Cambia "bullet" por "item" en las líneas que van desde el comienzo hasta la línea que contiene "Action: pos(438,247)", ambas incluidas, y escribe de nuevo solo esas líneas sin ningún otro cambio.
::: DATOS MOSTRADOS
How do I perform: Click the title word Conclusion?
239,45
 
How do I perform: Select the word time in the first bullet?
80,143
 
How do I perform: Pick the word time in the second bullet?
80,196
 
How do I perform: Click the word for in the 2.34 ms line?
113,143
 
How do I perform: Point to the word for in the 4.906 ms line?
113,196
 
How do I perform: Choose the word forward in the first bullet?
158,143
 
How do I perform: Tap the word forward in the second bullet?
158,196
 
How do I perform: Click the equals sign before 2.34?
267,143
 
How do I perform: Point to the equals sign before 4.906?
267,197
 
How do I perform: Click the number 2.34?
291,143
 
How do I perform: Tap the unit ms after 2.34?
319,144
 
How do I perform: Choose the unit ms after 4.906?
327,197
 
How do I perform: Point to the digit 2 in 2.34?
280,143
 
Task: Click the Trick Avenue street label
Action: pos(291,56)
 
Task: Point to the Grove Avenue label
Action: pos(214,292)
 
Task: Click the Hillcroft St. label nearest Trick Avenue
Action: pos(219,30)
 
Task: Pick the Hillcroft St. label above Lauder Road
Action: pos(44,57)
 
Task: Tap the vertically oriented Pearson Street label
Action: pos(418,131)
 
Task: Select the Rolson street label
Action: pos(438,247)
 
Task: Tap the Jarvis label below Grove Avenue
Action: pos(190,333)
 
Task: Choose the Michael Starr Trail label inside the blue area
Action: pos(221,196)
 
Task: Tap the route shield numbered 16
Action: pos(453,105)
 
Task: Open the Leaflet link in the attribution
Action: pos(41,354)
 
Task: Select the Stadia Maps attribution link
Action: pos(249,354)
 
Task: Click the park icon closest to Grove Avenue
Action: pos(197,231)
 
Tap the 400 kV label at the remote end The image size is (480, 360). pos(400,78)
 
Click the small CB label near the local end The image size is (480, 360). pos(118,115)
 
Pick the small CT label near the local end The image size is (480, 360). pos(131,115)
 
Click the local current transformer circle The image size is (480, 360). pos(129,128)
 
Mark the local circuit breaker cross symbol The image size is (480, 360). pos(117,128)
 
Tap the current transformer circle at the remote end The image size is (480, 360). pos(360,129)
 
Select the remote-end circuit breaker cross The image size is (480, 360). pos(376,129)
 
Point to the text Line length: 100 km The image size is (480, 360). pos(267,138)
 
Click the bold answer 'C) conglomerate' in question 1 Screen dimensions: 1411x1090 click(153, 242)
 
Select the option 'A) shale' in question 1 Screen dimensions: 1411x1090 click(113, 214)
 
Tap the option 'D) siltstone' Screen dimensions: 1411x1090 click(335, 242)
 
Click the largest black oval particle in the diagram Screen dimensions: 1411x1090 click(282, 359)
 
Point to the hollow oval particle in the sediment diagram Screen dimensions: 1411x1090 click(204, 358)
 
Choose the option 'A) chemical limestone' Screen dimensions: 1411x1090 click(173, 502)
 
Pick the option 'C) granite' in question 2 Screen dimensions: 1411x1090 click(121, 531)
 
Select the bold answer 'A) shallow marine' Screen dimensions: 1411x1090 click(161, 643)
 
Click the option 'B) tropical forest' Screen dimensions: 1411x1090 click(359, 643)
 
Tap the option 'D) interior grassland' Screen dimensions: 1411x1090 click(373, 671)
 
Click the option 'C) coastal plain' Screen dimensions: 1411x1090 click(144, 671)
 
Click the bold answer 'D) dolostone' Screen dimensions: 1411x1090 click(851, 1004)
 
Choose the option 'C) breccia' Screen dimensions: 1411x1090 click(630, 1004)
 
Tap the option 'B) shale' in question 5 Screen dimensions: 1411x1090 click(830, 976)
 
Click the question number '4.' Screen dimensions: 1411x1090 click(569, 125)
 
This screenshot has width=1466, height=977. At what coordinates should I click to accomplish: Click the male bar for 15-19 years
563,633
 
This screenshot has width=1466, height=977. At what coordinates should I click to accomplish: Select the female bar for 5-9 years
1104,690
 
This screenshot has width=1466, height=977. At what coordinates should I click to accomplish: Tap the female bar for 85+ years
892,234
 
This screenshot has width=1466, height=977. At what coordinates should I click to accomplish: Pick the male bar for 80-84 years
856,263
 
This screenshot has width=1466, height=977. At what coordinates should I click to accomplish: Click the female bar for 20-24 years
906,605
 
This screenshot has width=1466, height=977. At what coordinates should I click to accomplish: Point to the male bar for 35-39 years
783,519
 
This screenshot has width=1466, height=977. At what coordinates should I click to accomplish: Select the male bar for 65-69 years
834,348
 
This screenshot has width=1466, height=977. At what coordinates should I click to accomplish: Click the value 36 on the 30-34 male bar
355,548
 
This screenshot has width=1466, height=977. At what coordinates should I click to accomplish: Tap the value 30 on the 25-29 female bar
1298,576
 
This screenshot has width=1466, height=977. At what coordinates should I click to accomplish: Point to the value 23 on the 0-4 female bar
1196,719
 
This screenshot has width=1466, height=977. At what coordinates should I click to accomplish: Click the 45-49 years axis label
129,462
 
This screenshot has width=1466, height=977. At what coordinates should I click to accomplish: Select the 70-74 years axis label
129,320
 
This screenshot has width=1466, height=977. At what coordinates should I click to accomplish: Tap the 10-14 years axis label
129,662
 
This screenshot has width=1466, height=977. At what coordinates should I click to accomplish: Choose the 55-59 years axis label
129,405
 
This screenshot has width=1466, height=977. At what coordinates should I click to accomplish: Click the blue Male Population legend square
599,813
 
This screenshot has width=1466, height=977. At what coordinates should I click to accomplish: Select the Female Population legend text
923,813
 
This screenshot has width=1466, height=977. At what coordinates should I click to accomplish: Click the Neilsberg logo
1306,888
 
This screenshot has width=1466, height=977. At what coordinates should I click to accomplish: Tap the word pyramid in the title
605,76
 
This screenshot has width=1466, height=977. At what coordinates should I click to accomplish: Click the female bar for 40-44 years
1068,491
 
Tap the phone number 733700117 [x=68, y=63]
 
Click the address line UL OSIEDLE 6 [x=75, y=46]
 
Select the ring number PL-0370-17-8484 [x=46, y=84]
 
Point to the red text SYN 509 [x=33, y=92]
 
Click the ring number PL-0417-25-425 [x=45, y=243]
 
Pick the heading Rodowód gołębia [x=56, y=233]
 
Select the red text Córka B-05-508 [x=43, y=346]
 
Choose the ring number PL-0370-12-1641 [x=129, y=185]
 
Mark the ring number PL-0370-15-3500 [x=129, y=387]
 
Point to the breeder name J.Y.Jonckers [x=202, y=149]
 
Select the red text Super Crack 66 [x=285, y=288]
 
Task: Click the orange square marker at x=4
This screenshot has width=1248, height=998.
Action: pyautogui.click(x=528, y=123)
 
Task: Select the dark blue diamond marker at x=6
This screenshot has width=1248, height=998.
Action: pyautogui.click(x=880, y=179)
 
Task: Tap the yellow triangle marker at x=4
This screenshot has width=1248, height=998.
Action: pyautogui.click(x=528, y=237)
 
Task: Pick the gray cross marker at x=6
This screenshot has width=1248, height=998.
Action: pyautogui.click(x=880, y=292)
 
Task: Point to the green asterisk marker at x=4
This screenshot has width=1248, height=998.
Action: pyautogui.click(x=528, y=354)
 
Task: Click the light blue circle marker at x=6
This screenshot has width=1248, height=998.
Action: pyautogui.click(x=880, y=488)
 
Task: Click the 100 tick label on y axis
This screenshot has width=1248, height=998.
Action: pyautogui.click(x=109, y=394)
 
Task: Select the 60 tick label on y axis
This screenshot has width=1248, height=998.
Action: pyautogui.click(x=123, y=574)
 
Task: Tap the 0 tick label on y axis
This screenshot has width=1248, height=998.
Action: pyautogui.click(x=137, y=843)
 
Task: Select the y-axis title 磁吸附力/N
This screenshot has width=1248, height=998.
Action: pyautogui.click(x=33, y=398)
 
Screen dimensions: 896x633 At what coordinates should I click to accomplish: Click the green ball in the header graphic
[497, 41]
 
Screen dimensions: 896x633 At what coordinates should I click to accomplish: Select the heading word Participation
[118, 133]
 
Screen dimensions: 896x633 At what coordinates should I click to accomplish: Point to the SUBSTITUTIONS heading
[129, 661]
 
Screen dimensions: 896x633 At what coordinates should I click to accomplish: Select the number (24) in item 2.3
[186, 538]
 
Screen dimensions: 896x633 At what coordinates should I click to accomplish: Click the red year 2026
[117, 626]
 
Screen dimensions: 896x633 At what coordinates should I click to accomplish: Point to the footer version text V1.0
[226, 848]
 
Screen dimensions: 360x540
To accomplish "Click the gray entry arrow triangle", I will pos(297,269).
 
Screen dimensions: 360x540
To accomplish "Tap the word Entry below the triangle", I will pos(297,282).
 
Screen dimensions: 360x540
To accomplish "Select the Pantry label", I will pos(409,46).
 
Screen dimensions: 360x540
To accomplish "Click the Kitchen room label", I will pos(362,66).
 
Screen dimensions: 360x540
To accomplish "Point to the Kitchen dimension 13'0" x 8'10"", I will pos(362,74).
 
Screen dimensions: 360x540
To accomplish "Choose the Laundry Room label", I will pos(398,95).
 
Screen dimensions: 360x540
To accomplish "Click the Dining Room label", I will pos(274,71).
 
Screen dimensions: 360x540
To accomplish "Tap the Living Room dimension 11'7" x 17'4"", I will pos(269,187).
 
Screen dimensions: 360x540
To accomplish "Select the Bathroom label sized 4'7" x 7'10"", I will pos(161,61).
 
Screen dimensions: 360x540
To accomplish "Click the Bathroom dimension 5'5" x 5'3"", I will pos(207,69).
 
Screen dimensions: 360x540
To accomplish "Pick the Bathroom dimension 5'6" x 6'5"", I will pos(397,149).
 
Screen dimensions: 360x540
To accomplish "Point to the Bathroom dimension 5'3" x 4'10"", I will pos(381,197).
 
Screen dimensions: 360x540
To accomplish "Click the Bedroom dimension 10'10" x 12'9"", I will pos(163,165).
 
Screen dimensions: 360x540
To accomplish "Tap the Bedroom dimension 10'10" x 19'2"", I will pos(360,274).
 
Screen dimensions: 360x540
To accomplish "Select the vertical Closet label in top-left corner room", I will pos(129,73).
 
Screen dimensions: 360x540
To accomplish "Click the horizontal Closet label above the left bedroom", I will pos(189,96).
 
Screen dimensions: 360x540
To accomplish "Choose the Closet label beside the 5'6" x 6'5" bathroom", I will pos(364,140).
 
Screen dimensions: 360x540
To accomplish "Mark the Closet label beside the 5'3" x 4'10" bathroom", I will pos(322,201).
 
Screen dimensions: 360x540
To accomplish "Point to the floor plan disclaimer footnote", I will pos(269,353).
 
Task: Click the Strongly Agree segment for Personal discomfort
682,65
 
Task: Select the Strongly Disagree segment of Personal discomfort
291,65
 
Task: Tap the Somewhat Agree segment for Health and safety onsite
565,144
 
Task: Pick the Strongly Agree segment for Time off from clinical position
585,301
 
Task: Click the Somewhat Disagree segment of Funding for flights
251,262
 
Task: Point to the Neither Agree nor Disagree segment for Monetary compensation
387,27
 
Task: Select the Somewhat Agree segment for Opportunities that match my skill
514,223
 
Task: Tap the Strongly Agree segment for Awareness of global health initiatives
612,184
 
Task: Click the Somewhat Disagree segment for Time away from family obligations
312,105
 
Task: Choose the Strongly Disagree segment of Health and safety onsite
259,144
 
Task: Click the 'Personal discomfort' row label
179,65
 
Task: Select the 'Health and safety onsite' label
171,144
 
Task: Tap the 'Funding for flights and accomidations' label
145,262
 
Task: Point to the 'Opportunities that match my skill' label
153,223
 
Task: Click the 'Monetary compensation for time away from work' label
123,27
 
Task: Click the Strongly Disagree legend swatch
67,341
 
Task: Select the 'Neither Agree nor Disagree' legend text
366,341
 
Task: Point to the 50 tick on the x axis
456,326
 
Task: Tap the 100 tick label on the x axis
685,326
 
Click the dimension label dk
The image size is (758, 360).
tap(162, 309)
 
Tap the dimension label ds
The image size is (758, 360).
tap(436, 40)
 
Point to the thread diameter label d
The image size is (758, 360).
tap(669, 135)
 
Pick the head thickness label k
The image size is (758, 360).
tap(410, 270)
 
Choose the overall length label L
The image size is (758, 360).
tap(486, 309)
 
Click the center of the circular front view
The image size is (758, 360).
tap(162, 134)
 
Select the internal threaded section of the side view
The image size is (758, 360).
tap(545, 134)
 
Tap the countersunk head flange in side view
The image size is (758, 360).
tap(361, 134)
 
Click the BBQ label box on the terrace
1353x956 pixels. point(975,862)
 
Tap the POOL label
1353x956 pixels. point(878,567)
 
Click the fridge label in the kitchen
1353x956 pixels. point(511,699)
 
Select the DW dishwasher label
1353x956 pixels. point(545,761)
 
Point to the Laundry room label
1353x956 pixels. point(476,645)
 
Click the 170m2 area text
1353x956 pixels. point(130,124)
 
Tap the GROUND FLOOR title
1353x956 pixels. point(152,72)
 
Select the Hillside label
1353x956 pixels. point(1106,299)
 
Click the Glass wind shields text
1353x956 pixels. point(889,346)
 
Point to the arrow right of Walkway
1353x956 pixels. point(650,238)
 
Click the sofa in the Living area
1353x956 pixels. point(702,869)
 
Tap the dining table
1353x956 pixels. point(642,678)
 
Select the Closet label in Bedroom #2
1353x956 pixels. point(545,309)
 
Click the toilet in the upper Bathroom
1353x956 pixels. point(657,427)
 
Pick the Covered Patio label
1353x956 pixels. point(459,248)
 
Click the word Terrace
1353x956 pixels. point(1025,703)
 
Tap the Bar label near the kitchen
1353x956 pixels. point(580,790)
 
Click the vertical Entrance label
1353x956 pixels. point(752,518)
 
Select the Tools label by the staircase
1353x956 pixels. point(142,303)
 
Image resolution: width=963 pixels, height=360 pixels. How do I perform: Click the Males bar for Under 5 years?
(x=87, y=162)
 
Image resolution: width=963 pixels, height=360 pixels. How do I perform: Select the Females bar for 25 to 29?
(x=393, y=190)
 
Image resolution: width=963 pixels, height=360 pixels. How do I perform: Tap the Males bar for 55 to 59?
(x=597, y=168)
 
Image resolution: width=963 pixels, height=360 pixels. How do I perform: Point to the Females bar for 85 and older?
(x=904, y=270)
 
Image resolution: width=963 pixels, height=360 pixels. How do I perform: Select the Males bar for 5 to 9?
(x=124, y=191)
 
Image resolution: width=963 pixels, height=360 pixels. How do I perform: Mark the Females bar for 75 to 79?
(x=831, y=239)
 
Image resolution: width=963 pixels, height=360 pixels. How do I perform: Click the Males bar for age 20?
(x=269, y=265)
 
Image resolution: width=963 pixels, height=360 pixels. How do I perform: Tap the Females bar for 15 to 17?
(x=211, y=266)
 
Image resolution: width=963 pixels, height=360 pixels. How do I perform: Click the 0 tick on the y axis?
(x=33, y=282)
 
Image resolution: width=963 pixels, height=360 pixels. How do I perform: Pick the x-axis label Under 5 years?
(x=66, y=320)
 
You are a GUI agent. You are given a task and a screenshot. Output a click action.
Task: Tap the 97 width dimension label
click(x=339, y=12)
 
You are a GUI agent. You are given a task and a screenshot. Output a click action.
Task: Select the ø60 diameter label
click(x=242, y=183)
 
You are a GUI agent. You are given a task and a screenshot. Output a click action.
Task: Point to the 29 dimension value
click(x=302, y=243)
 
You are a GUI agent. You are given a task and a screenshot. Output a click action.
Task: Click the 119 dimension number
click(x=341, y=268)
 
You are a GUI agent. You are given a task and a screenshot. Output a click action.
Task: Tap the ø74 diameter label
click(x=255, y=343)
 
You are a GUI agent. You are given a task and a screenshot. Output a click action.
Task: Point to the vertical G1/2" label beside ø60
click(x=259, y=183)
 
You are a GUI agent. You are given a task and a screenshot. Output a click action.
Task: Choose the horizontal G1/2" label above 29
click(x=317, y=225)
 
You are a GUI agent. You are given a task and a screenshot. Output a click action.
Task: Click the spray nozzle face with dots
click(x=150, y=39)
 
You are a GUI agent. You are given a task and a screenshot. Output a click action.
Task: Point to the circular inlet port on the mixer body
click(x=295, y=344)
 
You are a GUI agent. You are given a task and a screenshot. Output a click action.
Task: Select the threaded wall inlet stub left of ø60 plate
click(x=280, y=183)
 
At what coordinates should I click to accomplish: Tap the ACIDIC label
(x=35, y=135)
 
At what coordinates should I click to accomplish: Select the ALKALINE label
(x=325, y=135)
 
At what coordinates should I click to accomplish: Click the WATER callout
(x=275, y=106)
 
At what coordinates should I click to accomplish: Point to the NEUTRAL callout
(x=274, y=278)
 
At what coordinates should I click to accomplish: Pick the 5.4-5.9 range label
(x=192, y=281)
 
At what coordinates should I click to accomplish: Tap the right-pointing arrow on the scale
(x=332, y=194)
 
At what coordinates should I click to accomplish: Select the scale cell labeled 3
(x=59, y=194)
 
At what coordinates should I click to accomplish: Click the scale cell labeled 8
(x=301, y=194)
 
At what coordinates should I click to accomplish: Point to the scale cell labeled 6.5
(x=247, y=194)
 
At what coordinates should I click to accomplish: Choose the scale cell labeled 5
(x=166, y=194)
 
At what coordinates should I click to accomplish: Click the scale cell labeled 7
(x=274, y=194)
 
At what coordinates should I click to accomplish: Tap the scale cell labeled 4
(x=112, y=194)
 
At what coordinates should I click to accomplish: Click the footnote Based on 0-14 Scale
::::::
◆ **SOLUCIÓN ESCRITA**
How do I perform: Click the title word Conclusion?
239,45
 
How do I perform: Select the word time in the first item?
80,143
 
How do I perform: Pick the word time in the second item?
80,196
 
How do I perform: Click the word for in the 2.34 ms line?
113,143
 
How do I perform: Point to the word for in the 4.906 ms line?
113,196
 
How do I perform: Choose the word forward in the first item?
158,143
 
How do I perform: Tap the word forward in the second item?
158,196
 
How do I perform: Click the equals sign before 2.34?
267,143
 
How do I perform: Point to the equals sign before 4.906?
267,197
 
How do I perform: Click the number 2.34?
291,143
 
How do I perform: Tap the unit ms after 2.34?
319,144
 
How do I perform: Choose the unit ms after 4.906?
327,197
 
How do I perform: Point to the digit 2 in 2.34?
280,143
 
Task: Click the Trick Avenue street label
Action: pos(291,56)
 
Task: Point to the Grove Avenue label
Action: pos(214,292)
 
Task: Click the Hillcroft St. label nearest Trick Avenue
Action: pos(219,30)
 
Task: Pick the Hillcroft St. label above Lauder Road
Action: pos(44,57)
 
Task: Tap the vertically oriented Pearson Street label
Action: pos(418,131)
 
Task: Select the Rolson street label
Action: pos(438,247)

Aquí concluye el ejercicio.